*** Begin section ***

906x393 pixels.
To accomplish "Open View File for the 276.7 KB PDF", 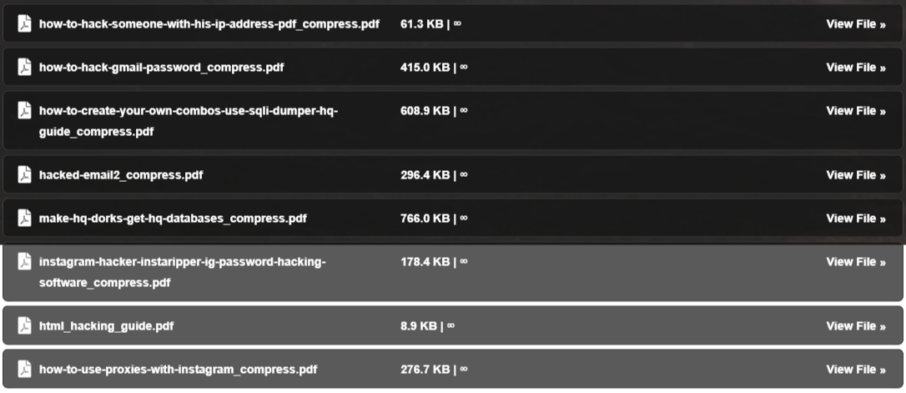I will (x=855, y=370).
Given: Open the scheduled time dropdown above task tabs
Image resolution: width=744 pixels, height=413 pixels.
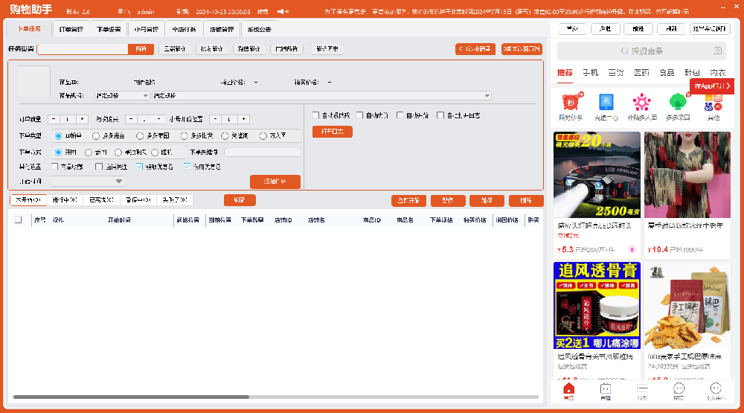Looking at the screenshot, I should pos(88,181).
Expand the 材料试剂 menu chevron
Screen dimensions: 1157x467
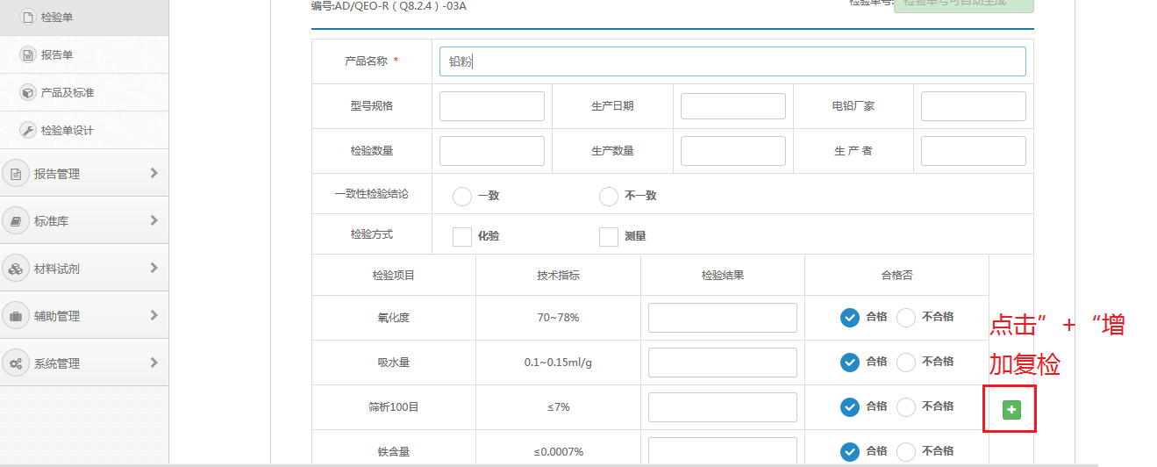coord(154,268)
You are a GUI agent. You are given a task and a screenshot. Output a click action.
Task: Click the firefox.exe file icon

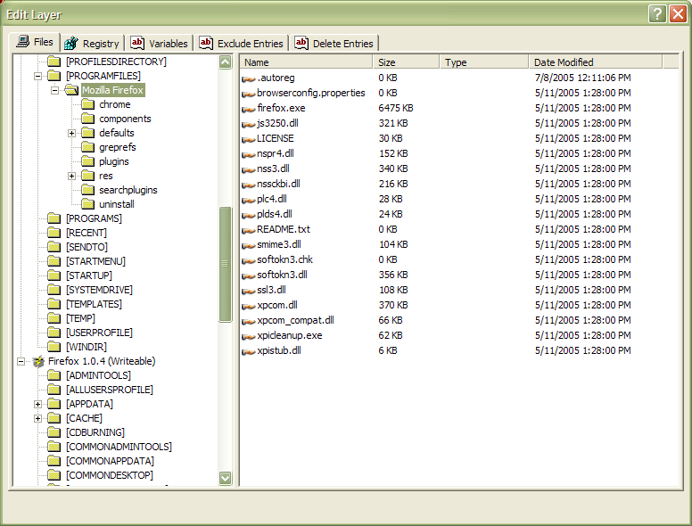[x=249, y=108]
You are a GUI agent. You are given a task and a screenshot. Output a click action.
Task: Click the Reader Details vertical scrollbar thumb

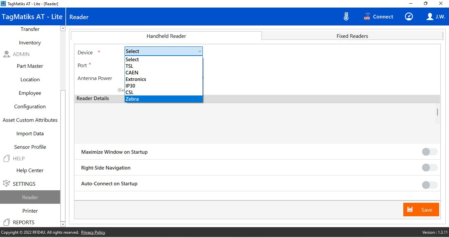437,112
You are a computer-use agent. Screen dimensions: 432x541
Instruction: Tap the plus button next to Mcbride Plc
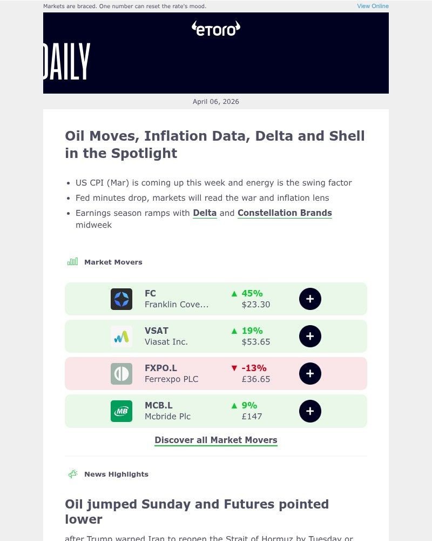(310, 411)
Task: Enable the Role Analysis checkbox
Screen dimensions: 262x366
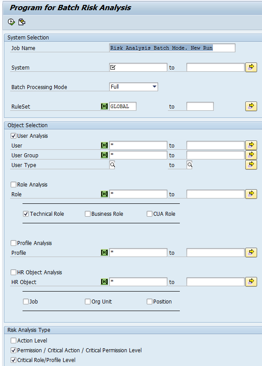Action: [14, 185]

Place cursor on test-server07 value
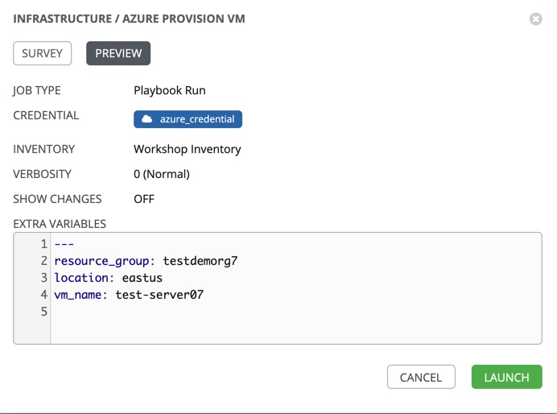click(x=159, y=295)
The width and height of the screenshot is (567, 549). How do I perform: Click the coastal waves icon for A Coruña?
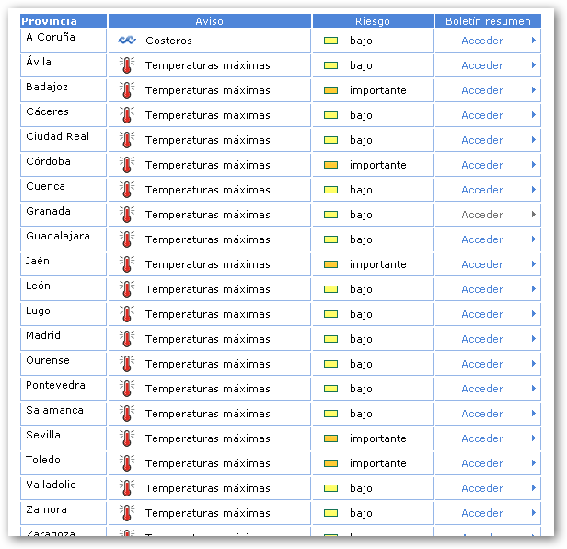coord(126,41)
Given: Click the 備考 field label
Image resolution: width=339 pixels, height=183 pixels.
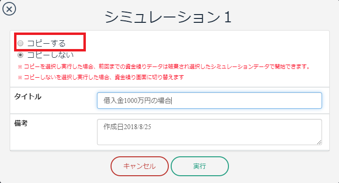Looking at the screenshot, I should tap(21, 123).

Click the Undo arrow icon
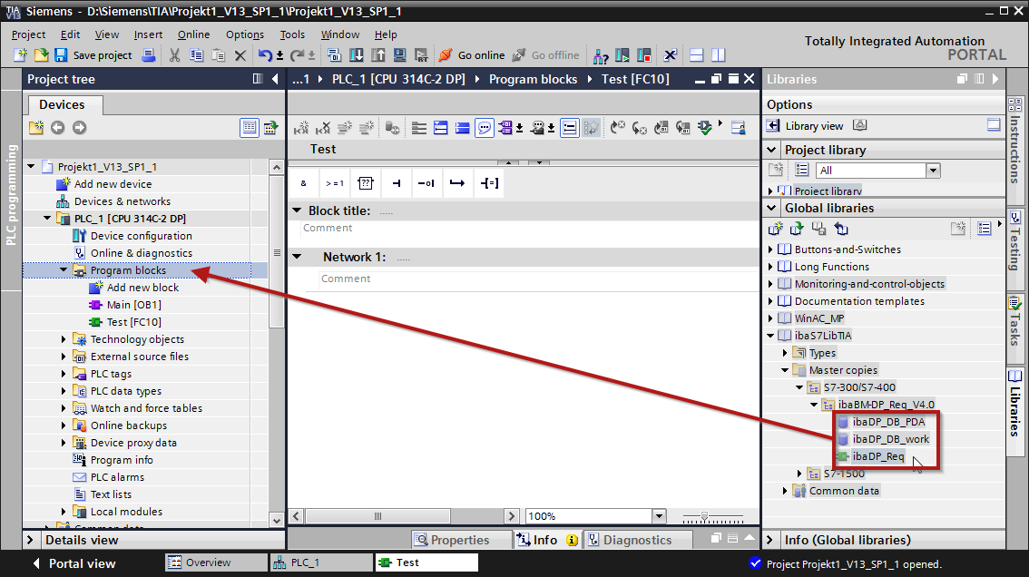click(265, 55)
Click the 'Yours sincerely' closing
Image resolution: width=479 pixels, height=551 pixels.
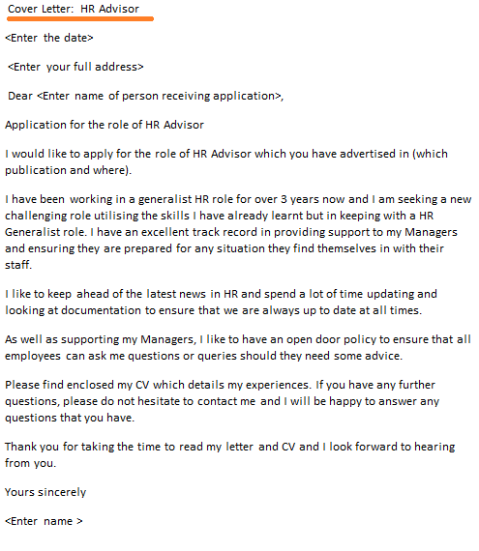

*** End section ***

**Work order:** From the line with "Screen dimensions: 1157x467" to the final line of the entries above, reproduce each line exactly and nothing else; the pictures stay out.

**The completed task:**
Screen dimensions: 1157x467
coord(154,268)
You are a GUI agent. You are given a task and a screenshot. Output a click action.
Task: Click the firefox.exe file icon

[x=249, y=108]
You are a GUI agent. You are given a task and a screenshot. Output a click action.
Task: Click the Reader Details vertical scrollbar thumb

437,112
You are a computer-use agent. Screen dimensions: 432x541
Instruction: Tap the plus button next to Mcbride Plc
(310, 411)
Task: Enable the Role Analysis checkbox
Screen dimensions: 262x366
Action: [14, 185]

Place cursor on test-server07 value
click(x=159, y=295)
The width and height of the screenshot is (567, 549). How do I perform: Click the coastal waves icon for A Coruña?
coord(126,41)
Given: Click the 備考 field label
Image resolution: width=339 pixels, height=183 pixels.
Looking at the screenshot, I should tap(21, 123).

Click the Undo arrow icon
click(265, 55)
Click the 'Yours sincerely' closing
Image resolution: width=479 pixels, height=551 pixels.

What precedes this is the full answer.